For finding petroleum fluids in geological strata the seismic method is the prime method. Seismic signals are generated at the surface and propagate downward and are partly reflected by every seismic impedance contrast. Seismic impedance is the product of seismic acoustic velocity and density. The seismic signals are acquired by a series of seismic sensors after having been reflected, and the time series collected at a seismic sensor for each seismic transmission from the seismic source is called a seismic trace. For monitoring or controlling the development of the fluid content of the geological strata during petroleum fluid production so-called time-lapse seismic data are conducted during the life of the petroleum field. Material changes within the geological strata may cause changes of the local seismic impedance and may be seen as a time shift between seismic data acquired at different times during petroleum production. Knowing parameters about the material changes of the geological strata may provide key information to how to control the petroleum fluid production such as adjusting the production rate of gas or petroleum, adjusting the depth of which petroleum fluids are produced, or determining injection rates of gases or fluids in order to support the petroleum fluid production.

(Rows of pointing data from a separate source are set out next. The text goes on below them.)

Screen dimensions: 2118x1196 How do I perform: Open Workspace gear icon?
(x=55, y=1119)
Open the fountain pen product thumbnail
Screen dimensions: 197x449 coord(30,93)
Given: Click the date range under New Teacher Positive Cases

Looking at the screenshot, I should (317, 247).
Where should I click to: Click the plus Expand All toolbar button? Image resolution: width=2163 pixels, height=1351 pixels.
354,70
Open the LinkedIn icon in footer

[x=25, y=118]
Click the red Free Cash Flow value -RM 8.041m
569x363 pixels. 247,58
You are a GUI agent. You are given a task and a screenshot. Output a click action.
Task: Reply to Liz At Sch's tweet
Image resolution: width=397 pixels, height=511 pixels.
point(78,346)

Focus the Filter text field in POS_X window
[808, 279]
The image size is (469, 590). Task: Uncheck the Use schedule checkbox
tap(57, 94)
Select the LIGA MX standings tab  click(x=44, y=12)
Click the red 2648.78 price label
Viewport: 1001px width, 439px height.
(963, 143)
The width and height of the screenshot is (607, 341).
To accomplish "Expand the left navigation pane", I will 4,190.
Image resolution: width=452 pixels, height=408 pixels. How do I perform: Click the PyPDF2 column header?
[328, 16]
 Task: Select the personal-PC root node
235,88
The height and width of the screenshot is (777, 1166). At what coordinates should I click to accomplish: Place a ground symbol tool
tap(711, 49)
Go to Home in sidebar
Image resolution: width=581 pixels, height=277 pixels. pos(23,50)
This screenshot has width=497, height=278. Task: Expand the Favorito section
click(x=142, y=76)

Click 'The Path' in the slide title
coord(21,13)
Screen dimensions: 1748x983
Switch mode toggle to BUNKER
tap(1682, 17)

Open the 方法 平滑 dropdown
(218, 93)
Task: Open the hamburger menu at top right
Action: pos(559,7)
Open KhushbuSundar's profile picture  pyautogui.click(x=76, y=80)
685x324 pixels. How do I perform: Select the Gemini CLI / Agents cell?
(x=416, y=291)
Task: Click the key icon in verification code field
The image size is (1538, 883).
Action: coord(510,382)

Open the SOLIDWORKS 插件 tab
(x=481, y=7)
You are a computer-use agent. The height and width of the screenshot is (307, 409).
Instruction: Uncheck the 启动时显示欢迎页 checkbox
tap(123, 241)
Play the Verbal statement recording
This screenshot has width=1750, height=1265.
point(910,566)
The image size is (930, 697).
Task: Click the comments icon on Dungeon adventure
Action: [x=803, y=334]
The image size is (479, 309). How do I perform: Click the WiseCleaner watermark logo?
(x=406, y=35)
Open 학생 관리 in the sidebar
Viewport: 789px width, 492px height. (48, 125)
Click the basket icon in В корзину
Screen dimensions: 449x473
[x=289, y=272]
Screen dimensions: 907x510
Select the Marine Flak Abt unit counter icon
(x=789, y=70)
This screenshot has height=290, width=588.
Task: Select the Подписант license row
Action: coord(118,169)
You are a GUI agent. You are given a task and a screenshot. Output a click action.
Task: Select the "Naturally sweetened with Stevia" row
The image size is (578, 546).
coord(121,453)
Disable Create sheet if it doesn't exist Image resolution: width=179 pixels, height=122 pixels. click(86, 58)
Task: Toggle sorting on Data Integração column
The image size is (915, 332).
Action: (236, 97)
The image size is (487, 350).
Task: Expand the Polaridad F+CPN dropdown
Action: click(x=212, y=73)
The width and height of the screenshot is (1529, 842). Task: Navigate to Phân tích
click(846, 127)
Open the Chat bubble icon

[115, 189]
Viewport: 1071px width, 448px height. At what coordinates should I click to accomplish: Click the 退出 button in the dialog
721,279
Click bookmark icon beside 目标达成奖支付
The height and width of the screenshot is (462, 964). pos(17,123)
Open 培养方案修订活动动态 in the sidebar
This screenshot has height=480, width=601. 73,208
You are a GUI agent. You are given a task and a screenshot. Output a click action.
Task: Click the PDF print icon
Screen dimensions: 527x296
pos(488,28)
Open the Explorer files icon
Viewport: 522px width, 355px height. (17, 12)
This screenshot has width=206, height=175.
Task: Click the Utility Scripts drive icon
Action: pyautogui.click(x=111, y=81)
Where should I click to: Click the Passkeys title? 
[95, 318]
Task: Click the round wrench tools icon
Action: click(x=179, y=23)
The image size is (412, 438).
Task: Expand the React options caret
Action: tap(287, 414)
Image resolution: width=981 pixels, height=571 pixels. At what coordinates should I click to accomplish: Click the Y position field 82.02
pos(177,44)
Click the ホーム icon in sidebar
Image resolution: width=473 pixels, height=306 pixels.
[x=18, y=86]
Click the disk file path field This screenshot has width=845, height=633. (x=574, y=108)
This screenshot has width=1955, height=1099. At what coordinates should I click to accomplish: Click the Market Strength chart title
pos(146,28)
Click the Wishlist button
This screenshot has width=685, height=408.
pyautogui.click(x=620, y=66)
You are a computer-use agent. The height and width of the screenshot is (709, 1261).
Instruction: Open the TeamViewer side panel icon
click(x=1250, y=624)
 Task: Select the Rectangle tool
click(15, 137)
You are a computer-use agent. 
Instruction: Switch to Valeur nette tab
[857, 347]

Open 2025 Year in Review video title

U.S. Pat. No. 6,574,563 describes a non-rigid method of processing a first and a second seismic data set acquired from the same underground area. The method is referred to as the “NRM method”. The NRM method comprises arranging the first and the second seismic data sets into sample sets, generating displacement vectors that indicate a direction and an amount for each sample individually from one data set may be moved to improve the match with corresponding samples from the other sample set. The process is completed by conducting the suggested move of one of the set of samples. The method has the advantage that differences between first and second seismic time sets that may be explained by noise may be attenuated, such as noise due to different source characteristics, differences between the acoustic sensors in the streamers used, positioning and depth differences for the source and the seismic streamers, data acquisition differences, and different processing. In a basic embodiment the method may be constrained to only suggest and conduct vertical movement of samples, as a good match may almost always be obtained if one tries to correlate samples along a seismic reflector.
A condition for the so-called NRM method to work well is that counterparts actually exist for generally all samples of both seismic data time sets to be compared. Seismic events that have no significant counterpart may incur the method trying to move a seismic event comprised by a group of samples, say, a new seismic horizon in one of the seismic data time sets, to better fit a seismic event actually not occurring in another seismic data time set, and thus forcing the displacement of other seismic events in the seismic data time set in an inappropriate way.
The methods which have been developed previously for matching time shifted seismic data may be significantly improved in order to provide an even better match of seismic traces. Further, background art methods have little tolerance for new seismic events, as the matching process may force non-relevant matching onto the seismic data while locally forcing a displacement of otherwise matching parts of time shifted seismic data.